# Task instructions
Reproduce the text of the material below verbatim, line for line, omitting the pictures.

----

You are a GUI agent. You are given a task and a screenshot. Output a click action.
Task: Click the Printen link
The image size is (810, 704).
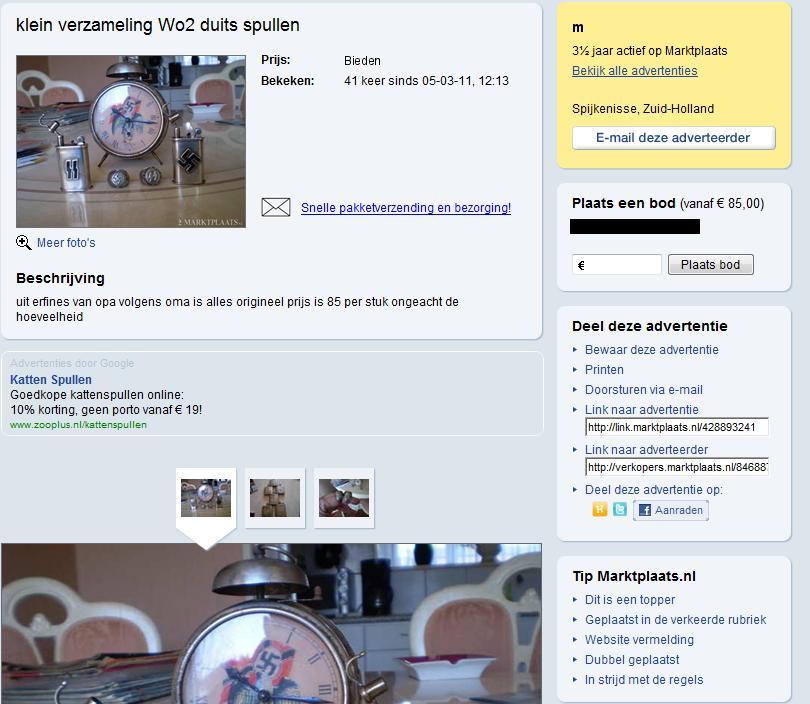604,370
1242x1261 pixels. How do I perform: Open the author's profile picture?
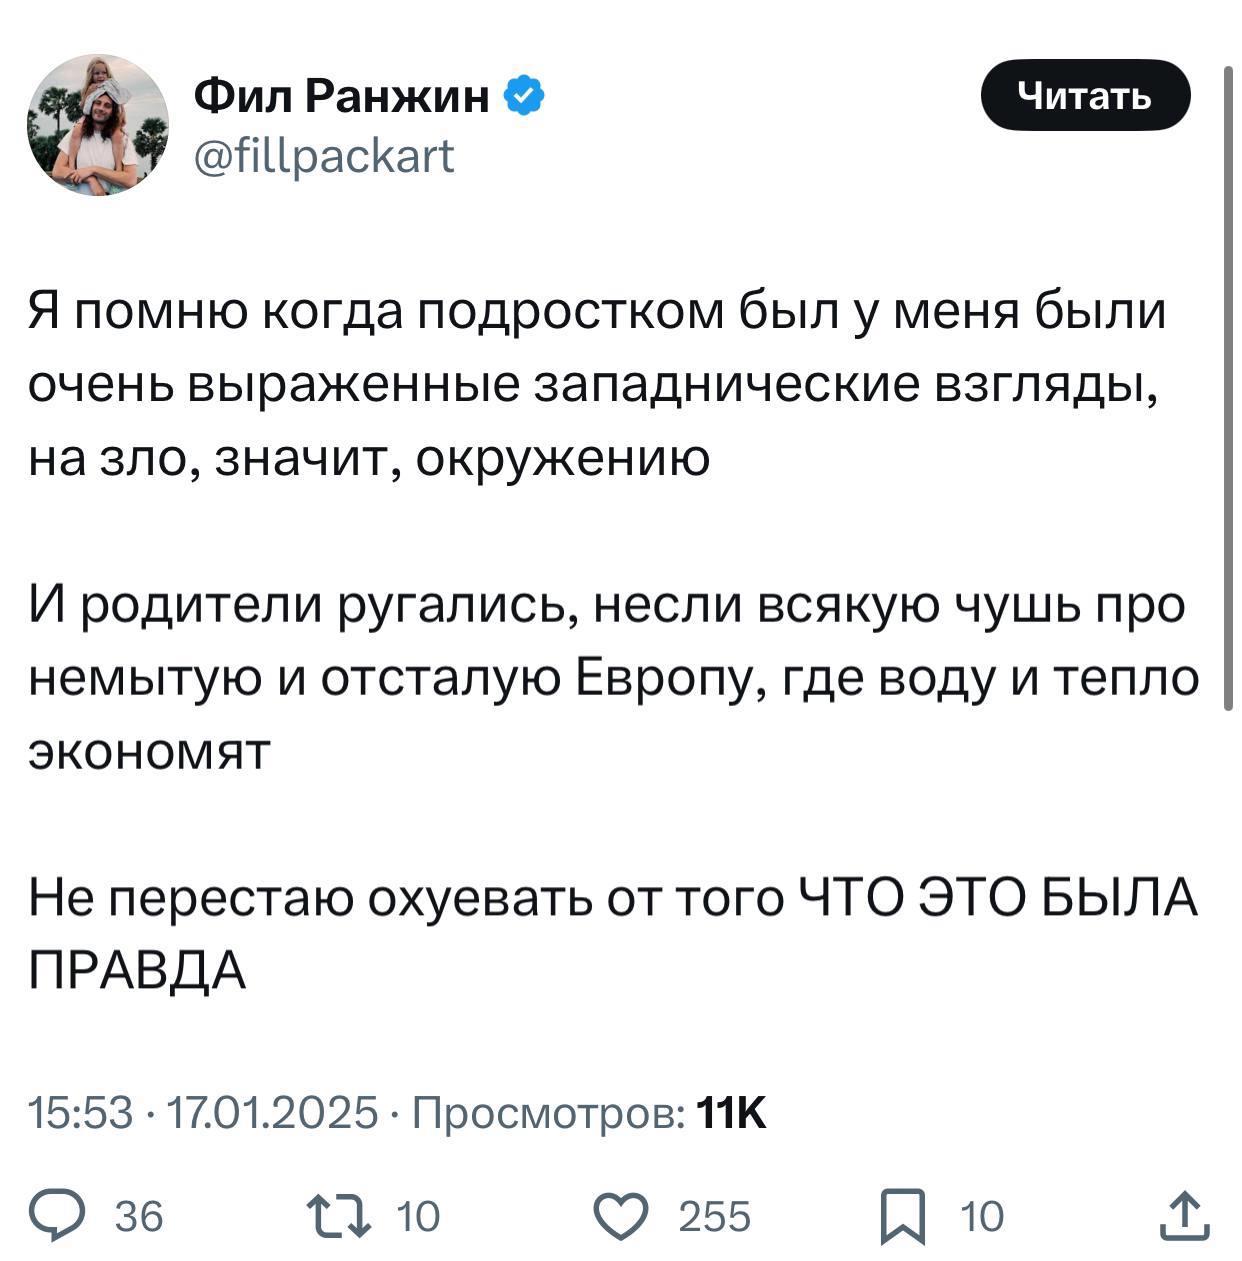(97, 124)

----

# Output below
You are a GUI agent. You are given a task and a screenshot. Output a click action.
Task: Click the Printen link
The image size is (810, 704).
604,370
1242x1261 pixels. How do I perform: Open the author's profile picture?
(97, 124)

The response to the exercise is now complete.